# Which of these two is Einstein's greater contribution? [closed]

1. One, speed of light is constant and nothing can be faster than it.

2. Two, space and time should not be viewed as two things. They are one thing called spacetime.

Presumably, Einstein brought these ideas to the world first. Which has the greater impact and why?

Or in other words, which idea shocks physicists the most?

As an extra question, is any of the two ideas stated above likely to get tweaked in future? Are the two things a "done deal"?

• The second idea was brought by Minkowski, not Einstein. And i don't think it shocked physicists a lot, since it was only reformulation of already known special theory of relativity. – Umaxo Jun 5 '19 at 3:24
• The constancy of the speed of light was known before Einstein's theory of special relativity was published, it ultimately comes from Maxwell's unification of the electric & magnetic fields. And Einstein never said that nothing can travel faster than light, although in relativity it's impossible for a body traveling slower than light to be boosted to lightspeed. – PM 2Ring Jun 5 '19 at 4:44
• @PM 2Ring That’s essentially true but physicists wrestled with that idea with the medium of the lumiferous aether. It was the michelson-morely experiments and others and subsequently the creation of special relativity that led to the cementing of lorentz invariance. – Thatpotatoisaspy Jun 5 '19 at 4:47
• @Thatpotatoisaspy Agreed. Einstein explained how the speed of light could be constant for all observers, and the physical significance of the Lorentz equations. – PM 2Ring Jun 5 '19 at 4:59
• @PM2Ring Actually Henry Lorentz had given the explaination for the constancy of speed of light for all observers before Einstein. Einstein was the one to interpret it correctly. – Manvendra Somvanshi Jun 5 '19 at 5:36

Presumably, Einstein brought these ideas to the world first.

Actually, the idea of spacetime, or at least spacetime as the “geometric” formulation of special relativity was not formulated by Einstein, but by his former professor, Hermann Minkowski. Einstein initially disliked the spacetime formulation, calling it “superfluous learnedness”, before utilizing it in his theory of general relativity, which allows spacetime to curve under the presence of mass-energy and “causes” gravity.

Answering this question is a bit difficult because it needs to be a bit more specific. If you’re talking about spacetime in the context of special relativity/general relativity, then you’re talking about a spacetime whose metric (essentially a general form/correction for the pythagorean theorem in curved or flat space) has a signature such as $$+,-,-,-$$ or $$-,+,+,+$$. This means you write a new “pythagorean theorem” in say, Minkowski (Flat) Spacetime as $$ds^2= -c^2dt^2+dx^2+dy^2+dz^2$$ or $$ds^2= c^2dt^2-dx^2-dy^2-dz^2$$

The choice of coordinate system is also arbitrary. The $$c^2$$ factor is also just to get equal units for space and time.

This metric preserves the speed of light in all reference frames, meaning the speed of light is invariant for all observers.

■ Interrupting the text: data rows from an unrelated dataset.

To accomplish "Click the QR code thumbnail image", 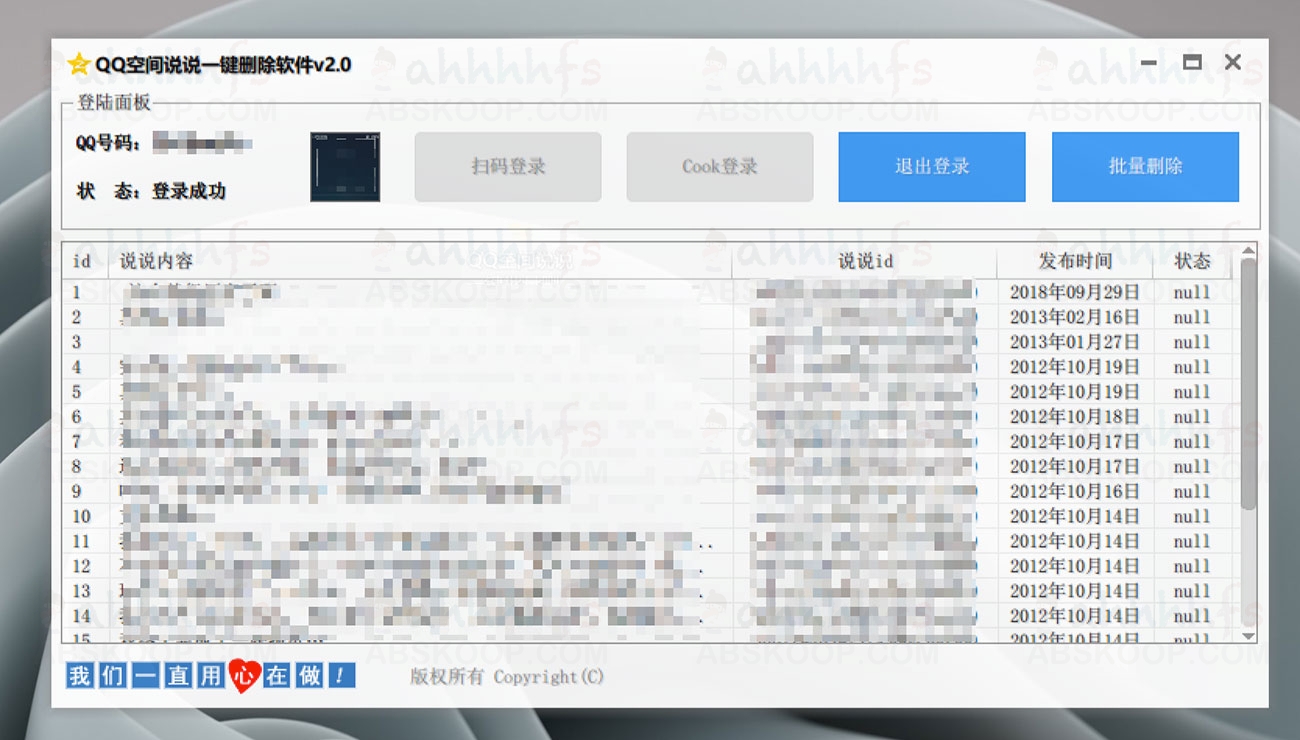I will coord(345,167).
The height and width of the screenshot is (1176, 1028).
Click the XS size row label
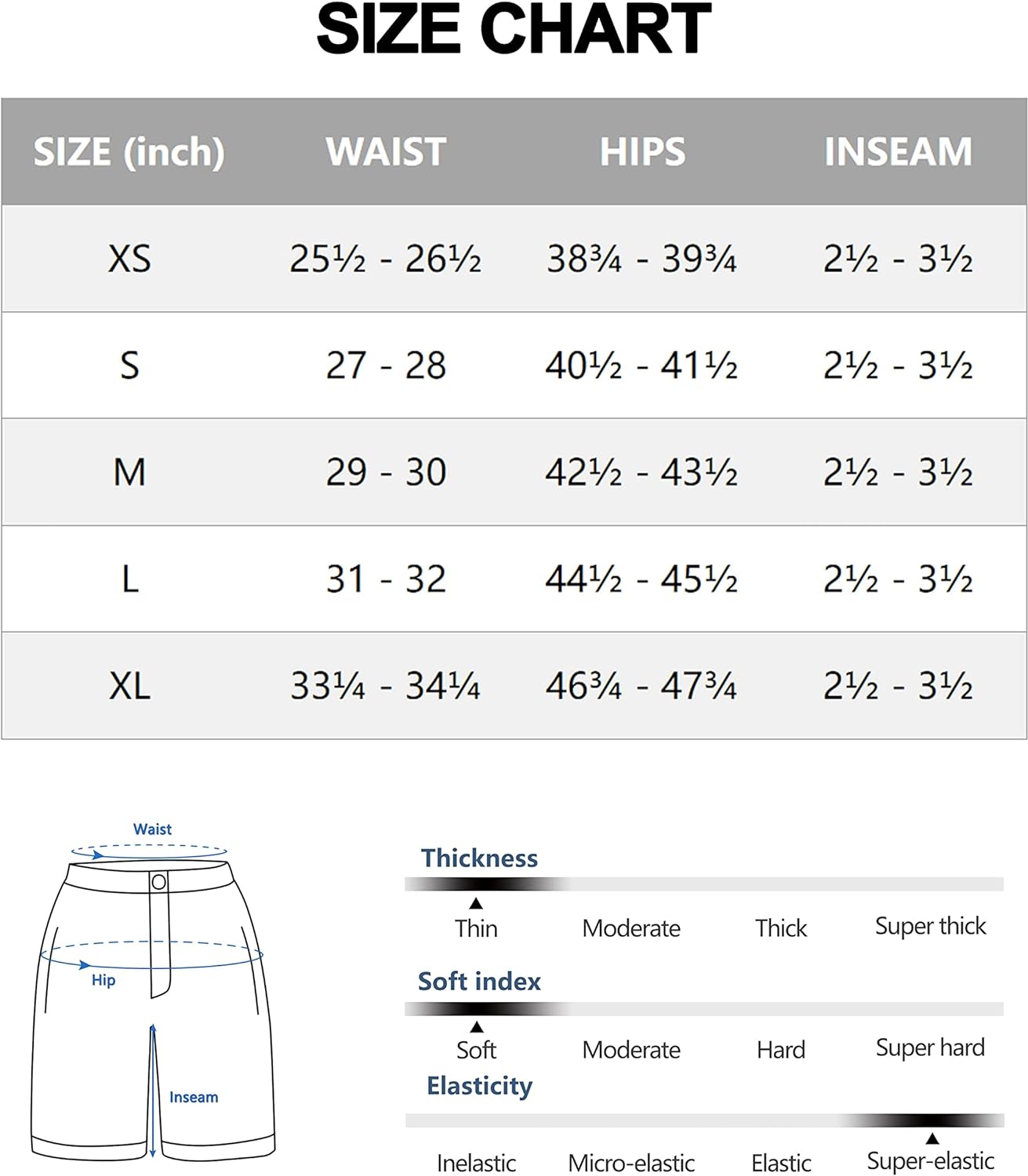(x=129, y=259)
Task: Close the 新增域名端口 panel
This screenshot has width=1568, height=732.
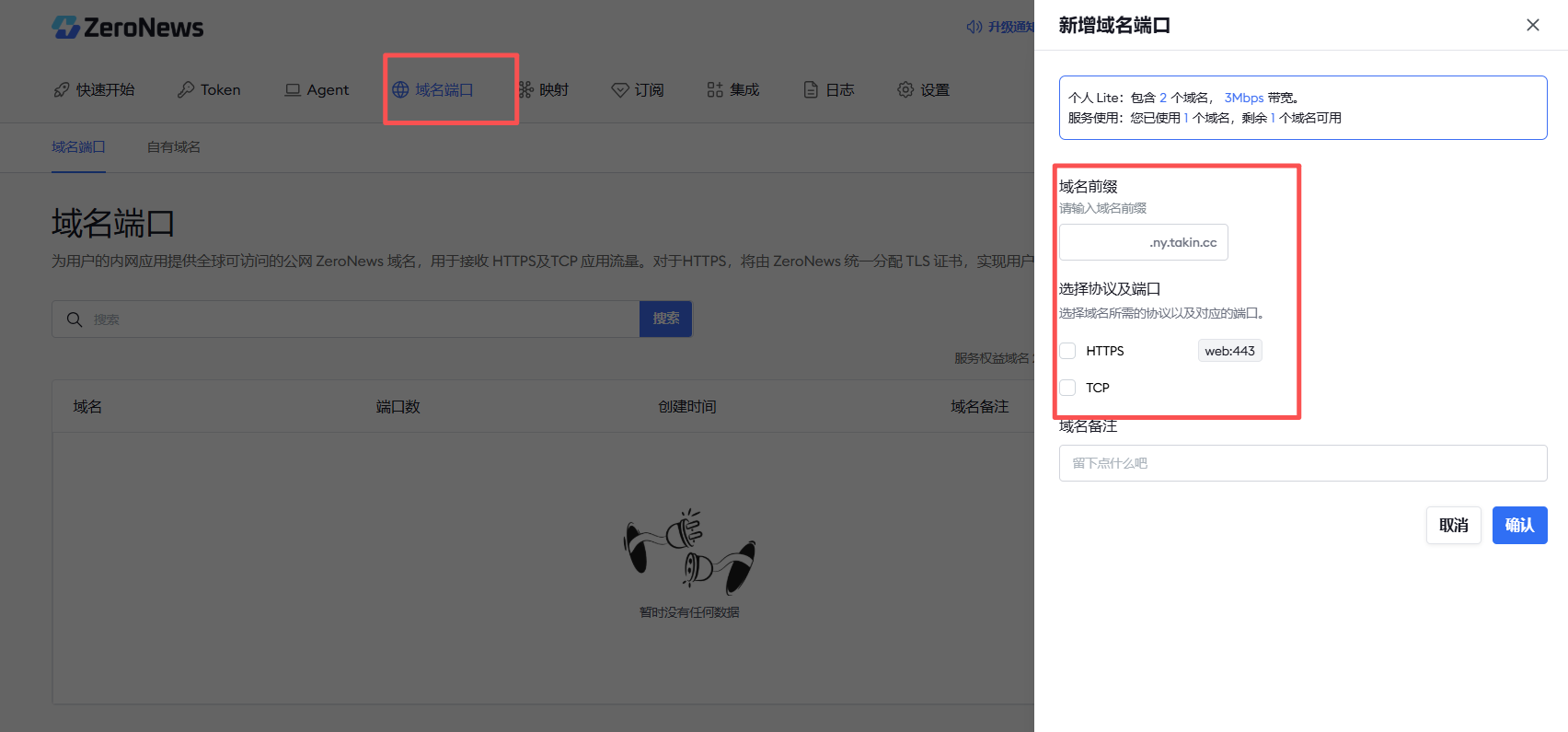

No matter how fast you’re moving or how fast the source of the light is moving, seemingly paradoxically, the light will always appear to move at the same speed, at about $$3*10^8 m/s$$.

So really, your second statement includes the first. So I guess logically I’d have to say the spacetime idea, since it’s also used wildly in different theories in physics, obviously general relativity being one of them but also quantum field theory and encompasses the first idea.

As for which shocks physicists the most, I can’t really say for sure since I wasn’t alive when this was discovered, but I imagine, philosophers had already considered for a while the melding of space time into one thing, but the speed of light appearing the same for everyone is so seemingly paradoxical; I imagine it would be more surprising. Like if you throw a ball forward in a moving car, you’d expect the ball to be moving at the speed of the car plus the speed at which you threw it, right? Well, change the ball to a ray of light. Now no matter how fast the car moves, the speed of the ray is always the speed of light, it never changes. That’s weird as hell.

As for if these ideas are “done deals”, I don’t think they are, since nothing in science is set in stone, but they are so well-supported that at this time there is no reason to doubt them. It’s worth noting thought that some quantum “theories” of gravity predict tiny deviations from special relativity, which i believe affects the speed of light a little. I believe this comes from Loop Quantum Gravity, where the spacetime structure itself is different. So like I said, the spacetime background itself affects the speed of light, so the two questions are pretty linked. It’s important to keep in mind though that no deviations from special relativity have yet been observed.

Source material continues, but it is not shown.